**** PASSAGE FOR REVIEW ****

Now, Sterling incorporates monitoring of spikes and cloud capacity as part of its ongoing systems testing and stress testing, to include regular benchmarking to ensure it has a “buffer zone” of capacity.

“There were many industry outages over the past year, and we held up really well because we put in the time and investment beforehand,” Nevotti adds.

Google’s Brown also stresses the importance of careful planning to maintain a safe operating buffer.

“We do a lot of capacity planning for peaks and troughs, and we can plan ahead and reserve resources for specific customers. We do this on the retail side of the house for the holiday season, for example. For events like the current pandemic, we rely on our buffer to be able to handle it, and we can easily move compute resources around the world, even taking advantage of time differences,” she says.

These are the types of capacity planning factors that firms need to take into account when deciding how to best utilize cloud resources, and which cloud provider is right for them. But even with the capacity planning and resilience testing undertaken by cloud companies themselves, the industry needs to change the way it thinks about cloud.

Instead of treating it as an infinite resource, firms need to understand that it’s finite and must be planned for and paid for. They must also treat cloud computing suppliers in the same ways as they treat, assess, and test other suppliers for potential risks. As firms place greater reliance on the cloud, it promises to deliver significant benefits, but also becomes a greater area of potential risk for the industry as a whole.

**** RECORDS SHOWN ****

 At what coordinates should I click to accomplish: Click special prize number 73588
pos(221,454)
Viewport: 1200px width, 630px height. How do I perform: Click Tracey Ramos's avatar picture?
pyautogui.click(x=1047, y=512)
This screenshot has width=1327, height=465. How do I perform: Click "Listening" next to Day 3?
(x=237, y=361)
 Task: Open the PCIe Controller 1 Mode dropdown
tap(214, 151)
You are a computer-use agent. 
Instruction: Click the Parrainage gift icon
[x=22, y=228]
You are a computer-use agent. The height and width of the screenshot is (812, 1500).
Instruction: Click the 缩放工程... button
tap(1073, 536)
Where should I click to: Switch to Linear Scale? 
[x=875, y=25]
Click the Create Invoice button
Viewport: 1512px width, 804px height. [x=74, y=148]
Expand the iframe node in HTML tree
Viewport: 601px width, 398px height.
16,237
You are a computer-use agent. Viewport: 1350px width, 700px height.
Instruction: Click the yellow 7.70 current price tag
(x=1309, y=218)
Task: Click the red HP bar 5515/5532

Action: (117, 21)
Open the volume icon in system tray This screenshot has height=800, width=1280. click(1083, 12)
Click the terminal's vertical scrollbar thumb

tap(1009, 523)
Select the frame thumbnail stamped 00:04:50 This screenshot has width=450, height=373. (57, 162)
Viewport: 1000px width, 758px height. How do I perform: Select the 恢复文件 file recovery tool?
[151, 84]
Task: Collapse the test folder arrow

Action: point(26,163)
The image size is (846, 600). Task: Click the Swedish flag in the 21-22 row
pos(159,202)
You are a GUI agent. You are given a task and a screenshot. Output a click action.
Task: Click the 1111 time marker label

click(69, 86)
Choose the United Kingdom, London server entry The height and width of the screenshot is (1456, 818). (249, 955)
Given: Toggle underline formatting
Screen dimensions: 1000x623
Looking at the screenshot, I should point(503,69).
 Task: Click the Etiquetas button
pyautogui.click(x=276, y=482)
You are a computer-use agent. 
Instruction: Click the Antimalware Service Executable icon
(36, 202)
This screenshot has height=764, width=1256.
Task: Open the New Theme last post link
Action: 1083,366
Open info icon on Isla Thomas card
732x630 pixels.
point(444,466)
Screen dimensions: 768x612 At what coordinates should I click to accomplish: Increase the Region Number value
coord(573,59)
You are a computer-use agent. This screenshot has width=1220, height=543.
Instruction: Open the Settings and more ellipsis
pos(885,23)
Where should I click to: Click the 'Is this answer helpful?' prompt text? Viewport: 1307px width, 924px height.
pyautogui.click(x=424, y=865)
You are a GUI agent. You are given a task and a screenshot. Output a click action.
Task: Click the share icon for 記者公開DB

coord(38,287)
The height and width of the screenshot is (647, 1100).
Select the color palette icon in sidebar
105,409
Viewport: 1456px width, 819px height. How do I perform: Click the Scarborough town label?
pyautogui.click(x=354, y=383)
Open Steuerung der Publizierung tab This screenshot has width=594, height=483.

****

--- WHAT YOU NEED TO DO ---
Reproduce the passage on cloud capacity planning from "These are the" up to and including "thinks about cloud.". The items have no connection to the text.

--- PROBLEM SOLUTION ---
These are the types of capacity planning factors that firms need to take into account when deciding how to best utilize cloud resources, and which cloud provider is right for them. But even with the capacity planning and resilience testing undertaken by cloud companies themselves, the industry needs to change the way it thinks about cloud.